200 OK — Public: OPTIONS, DESCRIBE, SETUP, PLAY, TEARDOWN
DESCRIBE rtsp://camera.local/stream RTSP/1.0
Give me the stream parameters
200 OK — Content-Type: application/sdp [SDP body: codec, resolution, bitrate]
Stream description (H.264, 1920x1080, etc.)
SETUP rtsp://camera.local/stream/track1 Transport: RTP/AVP;unicast;client_port=12340-12341
Set up video track — I'll listen on UDP 12340/12341
200 OK — Session: 1234567 Transport: RTP/AVP;unicast;server_port=5004-5005
Session established — I'll send from UDP 5004/5005
PLAY rtsp://camera.local/stream RTSP/1.0 Session: 1234567
Start the stream
200 OK — RTP-Info: url=...
Stream starting
RTP packets (UDP 5004)
Video data flowing continuously
TEARDOWN rtsp://camera.local/stream RTSP/1.0 Session: 1234567
Stop the stream

SDP — Session Description Protocol

The DESCRIBE response body contains an SDP payload describing the stream. SDP is a text format (RFC 8866) with one attribute per line:

v=0
o=- 1234567890 1234567890 IN IP4 192.168.1.100
s=IP Camera Stream
c=IN IP4 0.0.0.0
t=0 0
a=control:*
m=video 0 RTP/AVP 96
a=rtpmap:96 H264/90000
a=fmtp:96 packetization-mode=1; sprop-parameter-sets=Z0IAH...;
a=control:track1
m=audio 0 RTP/AVP 97
a=rtpmap:97 MPEG4-GENERIC/16000/1
a=control:track2

The m= lines declare media streams (video and audio). a=rtpmap specifies the codec and clock rate. The client uses this to set up appropriate decoders before the RTP data starts flowing.


Transport Modes

Unicast (most common): Client and server negotiate client-side RTP ports in the SETUP request. The server sends RTP directly to the client’s IP and port. Standard for point-to-point camera viewing.

Multicast: The server sends a single RTP stream to a multicast group address. Multiple clients join the multicast group to receive the stream. Used in IPTV and large-scale video distribution where the same stream goes to many viewers.

RTP over TCP (interleaved): Instead of separate UDP ports for RTP, the video data is multiplexed directly into the RTSP TCP connection using interleaved binary data frames.
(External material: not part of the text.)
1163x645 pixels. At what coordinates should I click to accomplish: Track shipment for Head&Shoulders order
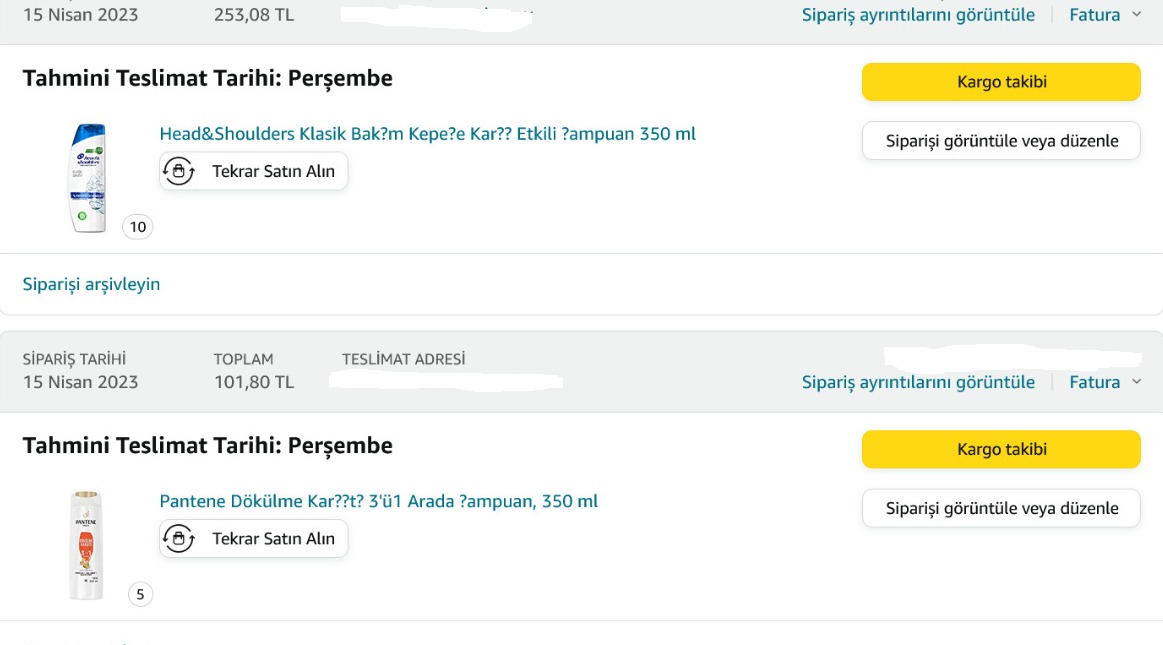pos(1001,82)
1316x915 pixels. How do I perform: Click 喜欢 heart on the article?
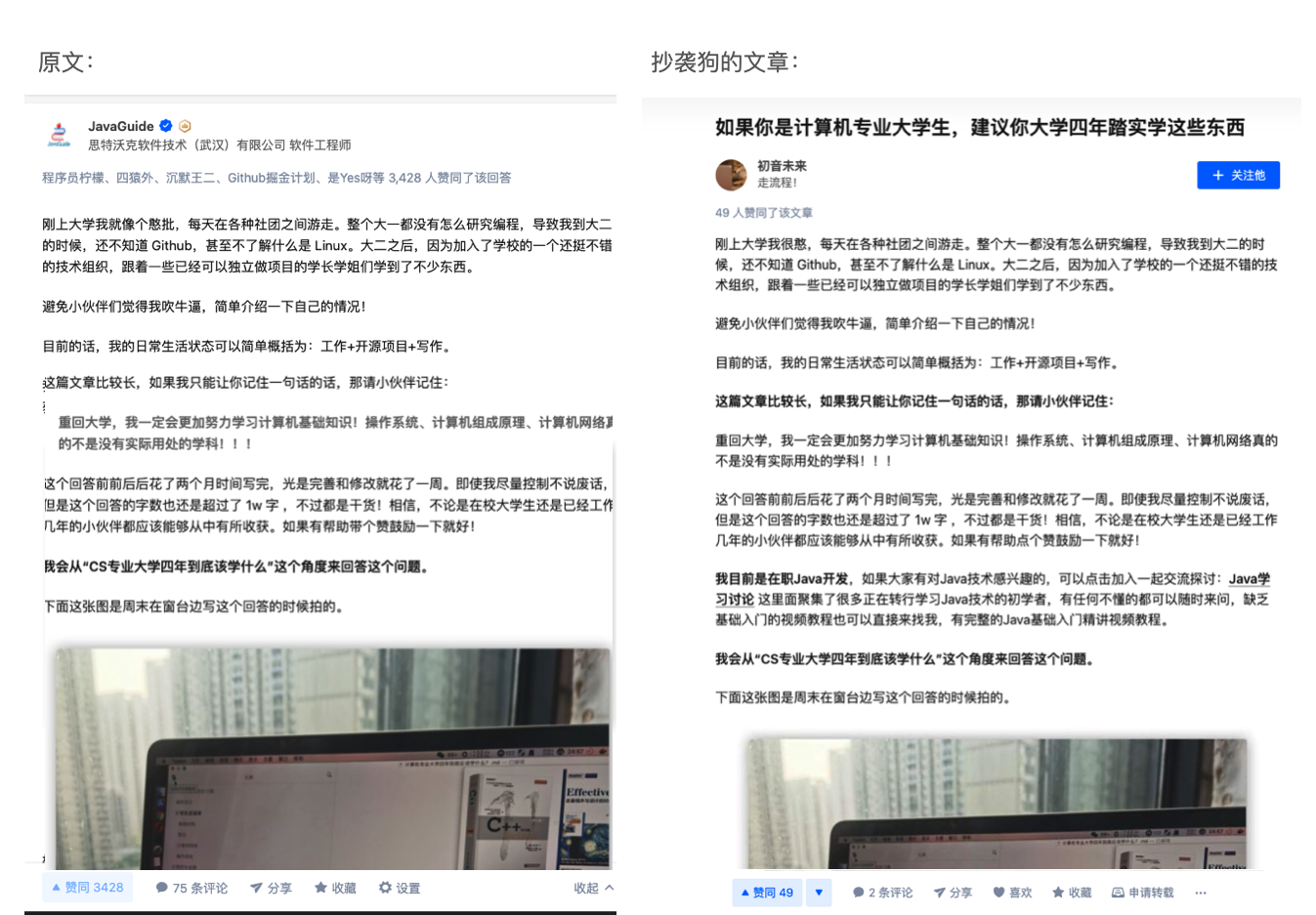tap(1013, 893)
Required when the client is behind NAT/firewall that blocks inbound UDP. Specified with Transport: RTP/AVP/TCP;interleaved=0-1 in SETUP.


RTSP URLs

RTSP resources are identified by URLs with the rtsp:// scheme:

rtsp://camera.local/stream
rtsp://admin:[email protected]:554/live/main
rtsp://nvr.internal/cameras/cam01/substream

Most IP cameras require authentication embedded in the URL or via RTSP-level Authorization headers. Digest authentication is common; basic authentication sends credentials in base64 (use only over a secure network).

RTSPS (rtsps://, port 322) wraps RTSP in TLS — used when transporting streams over untrusted networks. The RTP data can also be encrypted (SRTP) when security is required.


ONVIF and IP Cameras

ONVIF (Open Network Video Interface Forum) is an industry standard for IP camera interoperability. ONVIF Profile S requires cameras to support RTSP for live video streaming. The RTSP URL format for ONVIF cameras is typically discoverable via ONVIF’s SOAP-based discovery mechanism (WS-Discovery on UDP 3702).

Common RTSP URL patterns for popular camera brands:

rtsp://<ip>/stream1          ← Hikvision main stream
rtsp://<ip>/live/ch00_0      ← Dahua
rtsp://<ip>/video1           ← Axis
rtsp://<ip>/11               ← Reolink

Key Concepts

RTSP controls; RTP delivers

RTSP is stateful and bidirectional — the server remembers the session state. RTP is unidirectional and largely fire-and-forget. They work together: RTSP establishes the parameters, RTP carries the payload. This separation means the control channel (TCP 554) stays small while the data channel scales with bitrate.

NAT traversal is the hard part

IP cameras behind NAT present a challenge for remote RTSP access. The camera’s private IP is not reachable from outside. Solutions: VPN to the local network, RTSP proxy/relay, or RTP over TCP through an SSH tunnel. Exposing raw RTSP port 554 directly to the internet is inadvisable — most IP cameras have weak authentication and unpatched firmware.